== What this task involves ==
Rewrite the portion of the data that opens with the line containing "Task: Focus the Randbreite 10 % value field" and runs through the end of the data, replacing "bookmark star" with "bookmark icon" and leaving everything else unchanged. Omit the pictures from your answer.

== Records provided ==

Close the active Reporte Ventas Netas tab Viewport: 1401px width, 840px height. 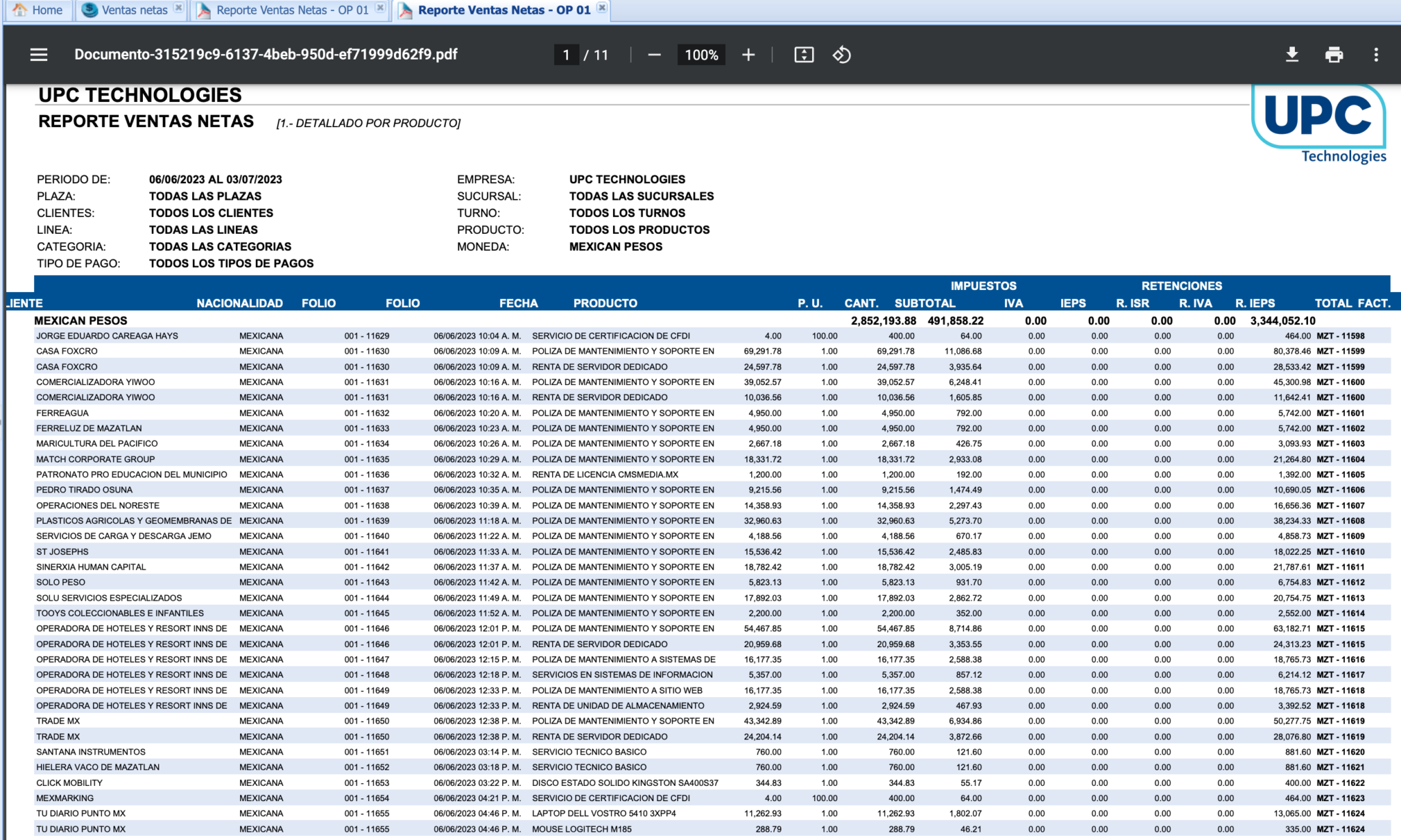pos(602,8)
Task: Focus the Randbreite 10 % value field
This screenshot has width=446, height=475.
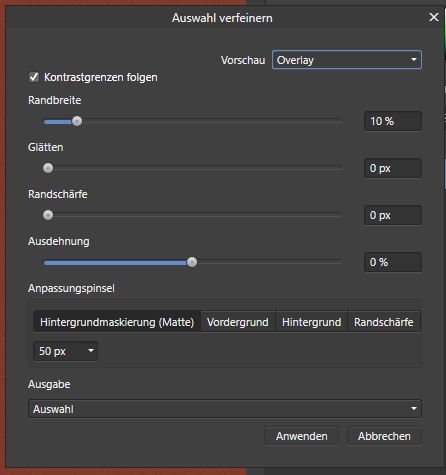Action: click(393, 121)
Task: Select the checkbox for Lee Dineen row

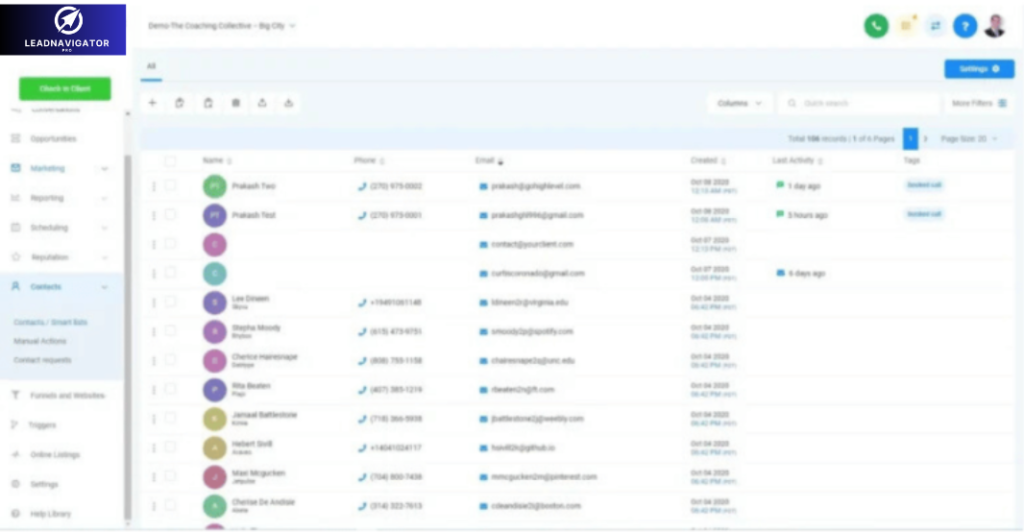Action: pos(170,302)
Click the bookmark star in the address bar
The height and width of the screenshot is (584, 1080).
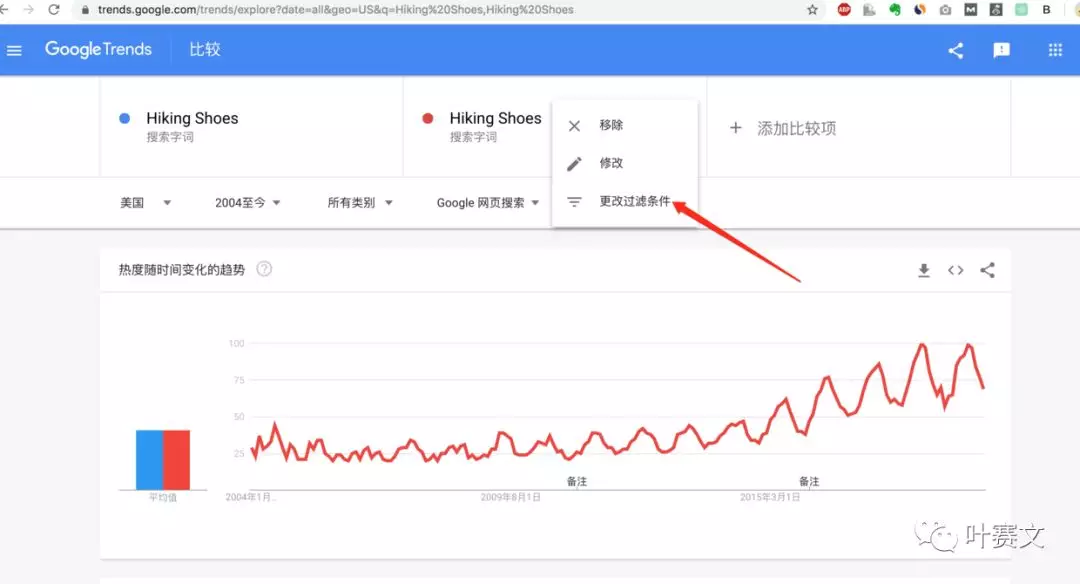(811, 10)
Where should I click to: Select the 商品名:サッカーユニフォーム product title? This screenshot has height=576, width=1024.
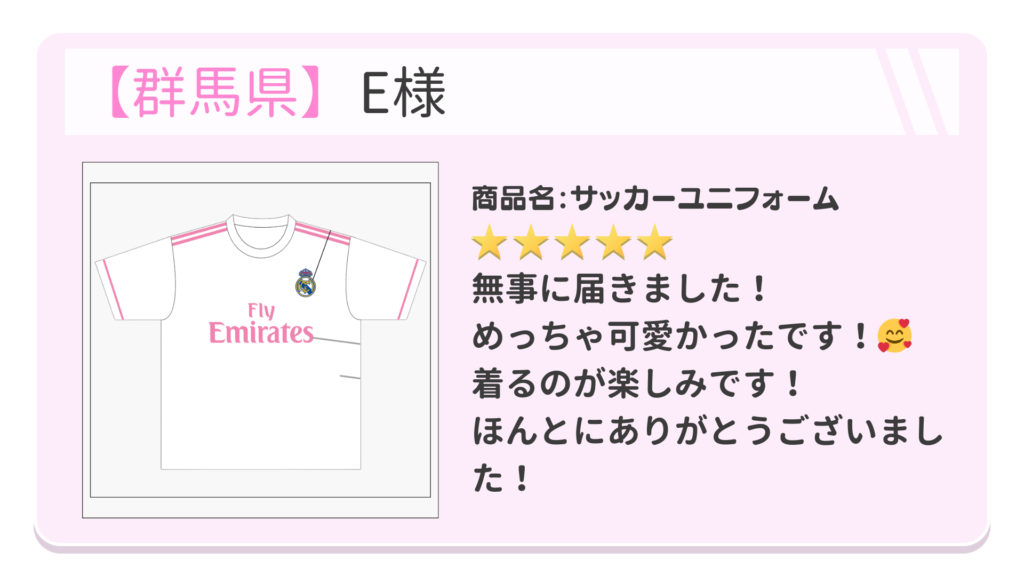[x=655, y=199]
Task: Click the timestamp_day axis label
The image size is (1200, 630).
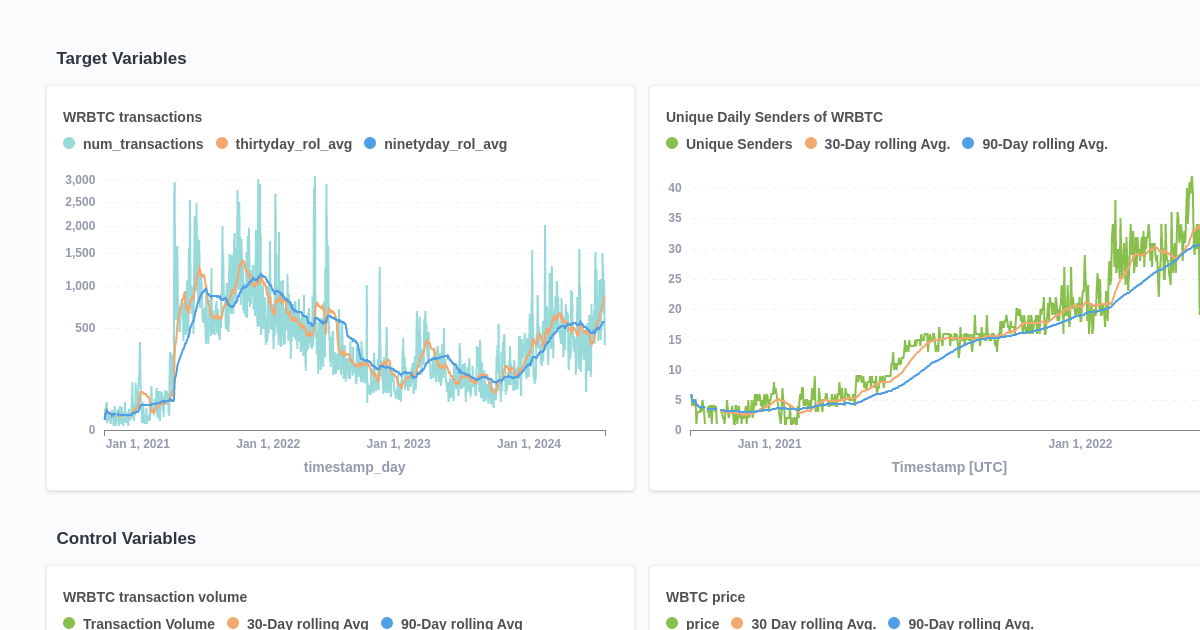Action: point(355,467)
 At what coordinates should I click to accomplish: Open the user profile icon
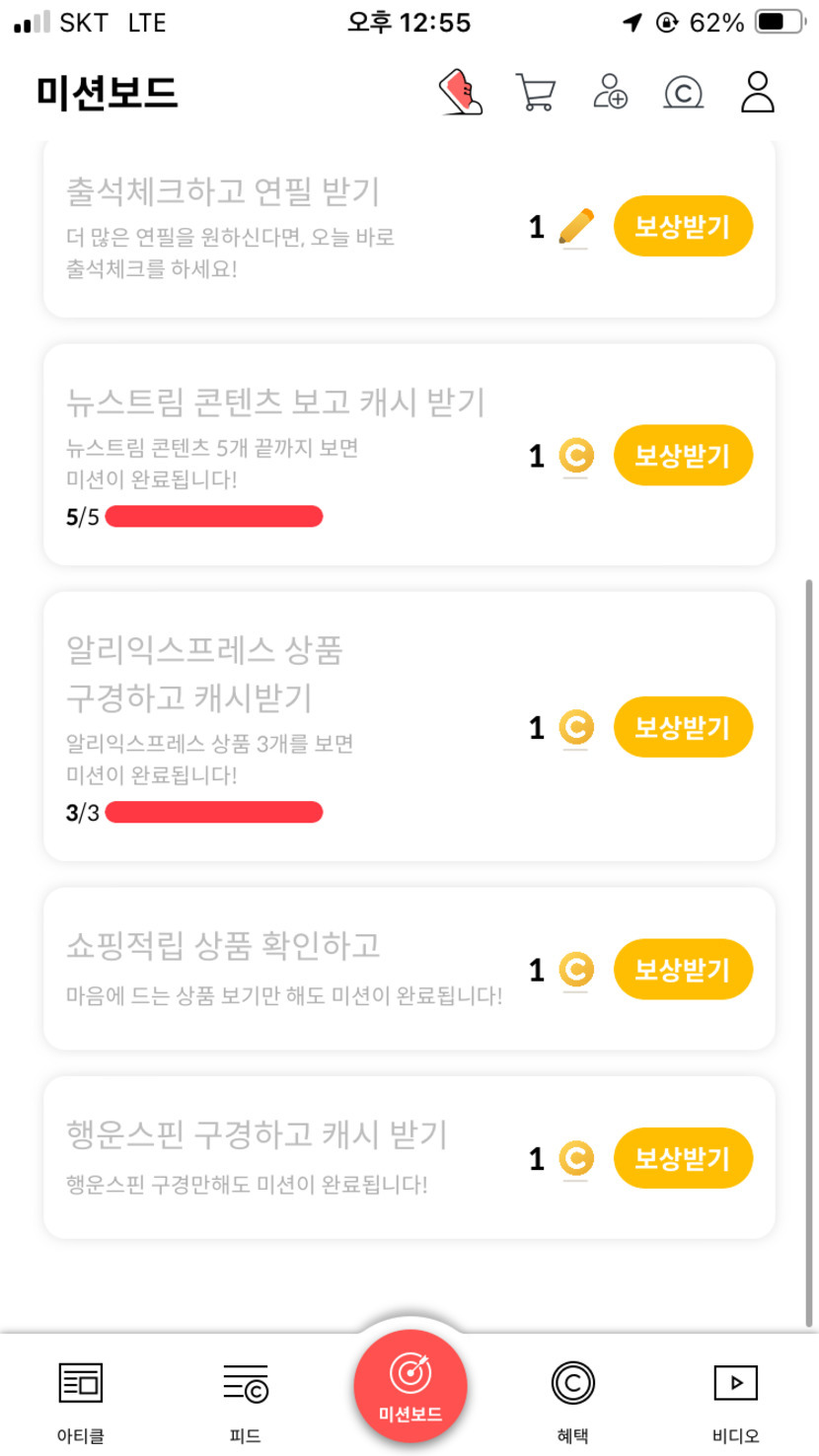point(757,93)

== Answer in full ==
Task: Focus the Randbreite 10 % value field
This screenshot has width=446, height=475.
Action: click(393, 121)
Task: Select the checkbox for Lee Dineen row

Action: pos(170,302)
Click the bookmark icon in the address bar
The height and width of the screenshot is (584, 1080).
(811, 10)
Where should I click to: Select the 商品名:サッカーユニフォーム product title? This screenshot has height=576, width=1024.
[x=655, y=199]
Task: Click the timestamp_day axis label
The image size is (1200, 630).
Action: point(355,467)
 At what coordinates should I click to accomplish: Open the user profile icon
point(757,93)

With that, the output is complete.